> [Brief]: In the article below on the Maine youth health survey, which topics were high school students asked about?

[[ Text excerpt open ]]

Survey shows increase in Maine students feeling “hopeless”
PORTLAND, Maine (WMTW) - Newly released data shows a rise in the number of Maine teens who say they’ve felt “hopeless” or seriously considered suicide.
The 2021 Maine Integrated Youth Health Survey asked more than 26,000 high school students about things such as weight, self-harm, drug use, sexual orientation and identity, mental health, social media use and living situations.
Another survey focused on Maine middle school students.
Among high schoolers, the survey found that 18.5% seriously considered attempting suicide in the previous 12 months, an increase from 16.4% in 2019.
“I am always going to be shocked when I see that number,” said Kristel Thyrring, the youth mental health programs director at the Maine office of the National Alliance on Mental Illness.
The survey also found among high schoolers 35.9% felt so sad or hopeless almost daily for a weeklong period that they stopped some usual activities, an increase from 32.1% in 2019.

[[ Text excerpt closed ]]
[[ Given data open ]]

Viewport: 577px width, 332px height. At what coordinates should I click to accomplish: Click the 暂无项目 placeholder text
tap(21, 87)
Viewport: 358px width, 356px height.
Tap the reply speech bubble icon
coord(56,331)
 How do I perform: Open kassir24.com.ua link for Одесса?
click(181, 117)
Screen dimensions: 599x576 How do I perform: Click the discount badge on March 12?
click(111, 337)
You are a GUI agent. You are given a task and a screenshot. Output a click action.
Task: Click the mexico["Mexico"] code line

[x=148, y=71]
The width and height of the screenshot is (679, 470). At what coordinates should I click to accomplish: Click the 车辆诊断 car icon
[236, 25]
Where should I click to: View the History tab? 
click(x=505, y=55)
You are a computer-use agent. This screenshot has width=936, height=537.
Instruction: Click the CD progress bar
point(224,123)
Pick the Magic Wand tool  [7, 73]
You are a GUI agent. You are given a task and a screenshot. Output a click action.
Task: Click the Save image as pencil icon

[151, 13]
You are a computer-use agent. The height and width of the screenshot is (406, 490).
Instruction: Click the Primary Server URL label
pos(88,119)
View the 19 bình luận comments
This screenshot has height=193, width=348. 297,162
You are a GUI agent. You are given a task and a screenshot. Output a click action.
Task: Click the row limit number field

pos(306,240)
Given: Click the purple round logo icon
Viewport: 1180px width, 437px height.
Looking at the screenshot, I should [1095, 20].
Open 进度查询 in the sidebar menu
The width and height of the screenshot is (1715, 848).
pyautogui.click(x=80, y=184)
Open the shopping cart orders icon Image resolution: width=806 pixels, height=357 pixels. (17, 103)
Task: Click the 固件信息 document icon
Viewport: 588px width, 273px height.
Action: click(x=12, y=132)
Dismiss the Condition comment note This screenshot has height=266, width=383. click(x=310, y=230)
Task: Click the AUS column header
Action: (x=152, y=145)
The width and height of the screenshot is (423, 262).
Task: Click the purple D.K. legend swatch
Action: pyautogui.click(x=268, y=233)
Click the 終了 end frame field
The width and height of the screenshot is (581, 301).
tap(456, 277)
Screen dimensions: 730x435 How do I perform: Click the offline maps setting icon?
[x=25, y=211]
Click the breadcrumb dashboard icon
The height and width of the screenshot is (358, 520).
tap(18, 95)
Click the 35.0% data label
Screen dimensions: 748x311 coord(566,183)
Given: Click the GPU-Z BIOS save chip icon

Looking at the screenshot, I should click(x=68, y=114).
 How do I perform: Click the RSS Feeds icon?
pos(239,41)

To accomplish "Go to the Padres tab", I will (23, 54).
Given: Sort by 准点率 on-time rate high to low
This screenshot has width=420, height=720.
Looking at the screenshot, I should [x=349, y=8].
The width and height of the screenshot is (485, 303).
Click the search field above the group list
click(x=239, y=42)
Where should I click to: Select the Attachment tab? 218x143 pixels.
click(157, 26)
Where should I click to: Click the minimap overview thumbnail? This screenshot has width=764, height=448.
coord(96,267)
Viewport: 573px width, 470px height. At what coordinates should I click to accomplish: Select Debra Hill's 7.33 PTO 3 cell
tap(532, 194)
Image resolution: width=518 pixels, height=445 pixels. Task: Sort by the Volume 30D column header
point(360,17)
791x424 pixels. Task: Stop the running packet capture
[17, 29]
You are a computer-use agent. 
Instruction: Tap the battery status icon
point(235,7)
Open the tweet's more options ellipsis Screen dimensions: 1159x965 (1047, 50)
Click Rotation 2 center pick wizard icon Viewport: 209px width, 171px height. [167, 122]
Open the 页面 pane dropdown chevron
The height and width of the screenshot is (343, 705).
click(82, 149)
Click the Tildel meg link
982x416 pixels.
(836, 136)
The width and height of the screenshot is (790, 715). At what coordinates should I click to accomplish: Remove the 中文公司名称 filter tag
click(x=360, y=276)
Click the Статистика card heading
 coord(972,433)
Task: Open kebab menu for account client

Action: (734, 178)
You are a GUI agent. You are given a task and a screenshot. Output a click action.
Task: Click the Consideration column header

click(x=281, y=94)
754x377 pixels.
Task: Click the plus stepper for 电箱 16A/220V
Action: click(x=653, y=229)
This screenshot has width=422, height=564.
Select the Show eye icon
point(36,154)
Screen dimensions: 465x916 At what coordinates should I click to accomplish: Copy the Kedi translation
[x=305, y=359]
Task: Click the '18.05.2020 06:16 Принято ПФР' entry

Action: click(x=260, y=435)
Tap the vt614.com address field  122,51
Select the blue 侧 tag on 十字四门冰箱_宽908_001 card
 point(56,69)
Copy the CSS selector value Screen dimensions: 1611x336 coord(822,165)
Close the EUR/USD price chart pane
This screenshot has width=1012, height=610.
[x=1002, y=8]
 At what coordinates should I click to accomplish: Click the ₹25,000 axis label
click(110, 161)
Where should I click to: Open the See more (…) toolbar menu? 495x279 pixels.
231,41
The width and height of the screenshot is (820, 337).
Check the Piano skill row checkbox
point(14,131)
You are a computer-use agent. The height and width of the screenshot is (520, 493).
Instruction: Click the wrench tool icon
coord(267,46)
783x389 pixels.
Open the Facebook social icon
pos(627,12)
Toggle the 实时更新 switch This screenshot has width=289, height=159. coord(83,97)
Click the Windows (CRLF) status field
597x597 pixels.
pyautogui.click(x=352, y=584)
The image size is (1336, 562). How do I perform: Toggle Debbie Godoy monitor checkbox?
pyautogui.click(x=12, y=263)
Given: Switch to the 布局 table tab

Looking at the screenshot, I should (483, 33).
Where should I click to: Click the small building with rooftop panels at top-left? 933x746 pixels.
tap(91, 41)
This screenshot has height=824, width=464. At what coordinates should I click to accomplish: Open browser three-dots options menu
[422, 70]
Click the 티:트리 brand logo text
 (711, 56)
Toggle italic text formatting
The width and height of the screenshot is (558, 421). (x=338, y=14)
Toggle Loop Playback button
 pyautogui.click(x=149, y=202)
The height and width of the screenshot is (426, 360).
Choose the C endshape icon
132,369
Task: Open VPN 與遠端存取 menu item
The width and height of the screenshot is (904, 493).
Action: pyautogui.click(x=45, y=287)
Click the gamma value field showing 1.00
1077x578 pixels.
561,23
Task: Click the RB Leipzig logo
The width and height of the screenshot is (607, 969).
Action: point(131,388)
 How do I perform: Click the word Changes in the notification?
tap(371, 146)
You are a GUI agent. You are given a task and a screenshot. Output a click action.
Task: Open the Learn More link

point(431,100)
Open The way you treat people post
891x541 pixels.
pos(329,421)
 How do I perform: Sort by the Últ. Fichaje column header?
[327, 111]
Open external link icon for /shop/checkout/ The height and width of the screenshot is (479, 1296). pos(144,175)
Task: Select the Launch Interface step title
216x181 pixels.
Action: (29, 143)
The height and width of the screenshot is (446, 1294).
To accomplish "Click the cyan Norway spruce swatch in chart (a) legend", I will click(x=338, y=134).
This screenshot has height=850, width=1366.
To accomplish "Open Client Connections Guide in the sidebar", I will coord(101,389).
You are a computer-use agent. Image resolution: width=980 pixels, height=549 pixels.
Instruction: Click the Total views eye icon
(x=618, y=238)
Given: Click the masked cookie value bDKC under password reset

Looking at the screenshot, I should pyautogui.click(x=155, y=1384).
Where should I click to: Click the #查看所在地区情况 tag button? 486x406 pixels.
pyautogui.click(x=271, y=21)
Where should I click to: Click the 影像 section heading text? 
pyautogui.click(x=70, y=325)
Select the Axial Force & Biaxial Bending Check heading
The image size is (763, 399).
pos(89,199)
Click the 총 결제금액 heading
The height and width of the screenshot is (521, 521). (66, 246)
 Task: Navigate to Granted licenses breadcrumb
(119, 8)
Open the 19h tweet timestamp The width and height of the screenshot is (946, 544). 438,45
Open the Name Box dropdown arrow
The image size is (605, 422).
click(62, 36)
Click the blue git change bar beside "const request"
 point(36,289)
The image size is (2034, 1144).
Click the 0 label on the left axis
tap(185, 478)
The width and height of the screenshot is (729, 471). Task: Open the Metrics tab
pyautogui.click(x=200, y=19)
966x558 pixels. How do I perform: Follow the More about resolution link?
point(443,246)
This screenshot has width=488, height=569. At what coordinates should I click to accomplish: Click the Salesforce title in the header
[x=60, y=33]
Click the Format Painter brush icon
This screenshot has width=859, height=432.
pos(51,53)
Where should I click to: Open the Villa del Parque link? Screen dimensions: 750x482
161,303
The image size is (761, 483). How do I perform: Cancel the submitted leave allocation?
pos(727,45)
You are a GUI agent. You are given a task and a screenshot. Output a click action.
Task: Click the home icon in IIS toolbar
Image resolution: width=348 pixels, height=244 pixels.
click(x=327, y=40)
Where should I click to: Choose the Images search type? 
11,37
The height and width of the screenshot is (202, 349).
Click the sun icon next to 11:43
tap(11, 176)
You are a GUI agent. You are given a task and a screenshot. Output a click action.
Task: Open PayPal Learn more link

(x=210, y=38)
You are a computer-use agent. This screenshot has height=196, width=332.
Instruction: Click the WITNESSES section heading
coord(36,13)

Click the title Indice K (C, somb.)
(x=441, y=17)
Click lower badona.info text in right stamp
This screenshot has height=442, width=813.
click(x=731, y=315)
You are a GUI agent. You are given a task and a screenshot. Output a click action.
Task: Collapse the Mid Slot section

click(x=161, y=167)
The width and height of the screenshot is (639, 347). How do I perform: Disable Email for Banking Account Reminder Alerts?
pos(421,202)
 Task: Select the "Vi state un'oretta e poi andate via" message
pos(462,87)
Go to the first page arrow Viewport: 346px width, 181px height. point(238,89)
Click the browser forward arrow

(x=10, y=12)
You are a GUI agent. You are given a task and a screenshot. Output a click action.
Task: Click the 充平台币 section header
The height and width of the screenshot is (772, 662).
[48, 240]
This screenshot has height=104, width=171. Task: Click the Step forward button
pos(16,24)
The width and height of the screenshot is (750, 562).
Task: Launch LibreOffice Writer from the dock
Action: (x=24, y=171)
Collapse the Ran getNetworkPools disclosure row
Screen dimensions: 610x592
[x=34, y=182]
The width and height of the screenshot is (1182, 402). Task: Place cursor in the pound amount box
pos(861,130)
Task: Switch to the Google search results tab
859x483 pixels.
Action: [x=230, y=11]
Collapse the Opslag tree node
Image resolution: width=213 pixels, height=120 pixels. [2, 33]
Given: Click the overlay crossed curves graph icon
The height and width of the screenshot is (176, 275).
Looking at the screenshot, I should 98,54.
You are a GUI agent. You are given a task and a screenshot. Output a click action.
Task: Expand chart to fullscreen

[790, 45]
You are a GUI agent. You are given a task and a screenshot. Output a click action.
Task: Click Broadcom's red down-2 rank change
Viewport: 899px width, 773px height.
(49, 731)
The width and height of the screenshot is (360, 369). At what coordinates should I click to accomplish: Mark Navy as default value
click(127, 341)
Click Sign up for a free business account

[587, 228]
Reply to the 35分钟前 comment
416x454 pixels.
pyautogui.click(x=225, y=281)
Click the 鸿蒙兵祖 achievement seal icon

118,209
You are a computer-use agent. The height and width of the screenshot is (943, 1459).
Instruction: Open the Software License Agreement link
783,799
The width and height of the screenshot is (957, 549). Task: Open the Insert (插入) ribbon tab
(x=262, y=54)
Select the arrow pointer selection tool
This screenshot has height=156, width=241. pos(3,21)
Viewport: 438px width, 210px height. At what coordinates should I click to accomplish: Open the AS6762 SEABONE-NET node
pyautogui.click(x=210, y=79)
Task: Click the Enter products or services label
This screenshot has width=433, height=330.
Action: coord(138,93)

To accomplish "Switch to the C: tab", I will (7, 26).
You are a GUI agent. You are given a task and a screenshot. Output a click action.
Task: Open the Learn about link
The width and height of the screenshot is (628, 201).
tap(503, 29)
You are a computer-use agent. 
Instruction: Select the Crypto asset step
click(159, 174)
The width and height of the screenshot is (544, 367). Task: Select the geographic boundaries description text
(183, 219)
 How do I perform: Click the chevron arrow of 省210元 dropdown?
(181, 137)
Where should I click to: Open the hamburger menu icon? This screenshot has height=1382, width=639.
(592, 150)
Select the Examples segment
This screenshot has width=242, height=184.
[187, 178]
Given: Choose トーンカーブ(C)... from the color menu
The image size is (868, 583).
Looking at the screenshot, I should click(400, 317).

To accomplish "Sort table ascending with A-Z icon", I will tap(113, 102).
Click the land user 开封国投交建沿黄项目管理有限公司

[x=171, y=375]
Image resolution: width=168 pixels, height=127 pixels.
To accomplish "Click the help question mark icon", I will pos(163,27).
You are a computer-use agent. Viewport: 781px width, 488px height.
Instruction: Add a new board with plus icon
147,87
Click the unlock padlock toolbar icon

[[ Given data closed ]]

> [Solution to this problem]:
- weight
- self-harm
- drug use
- sexual orientation and identity
- mental health
- social media use
- living situations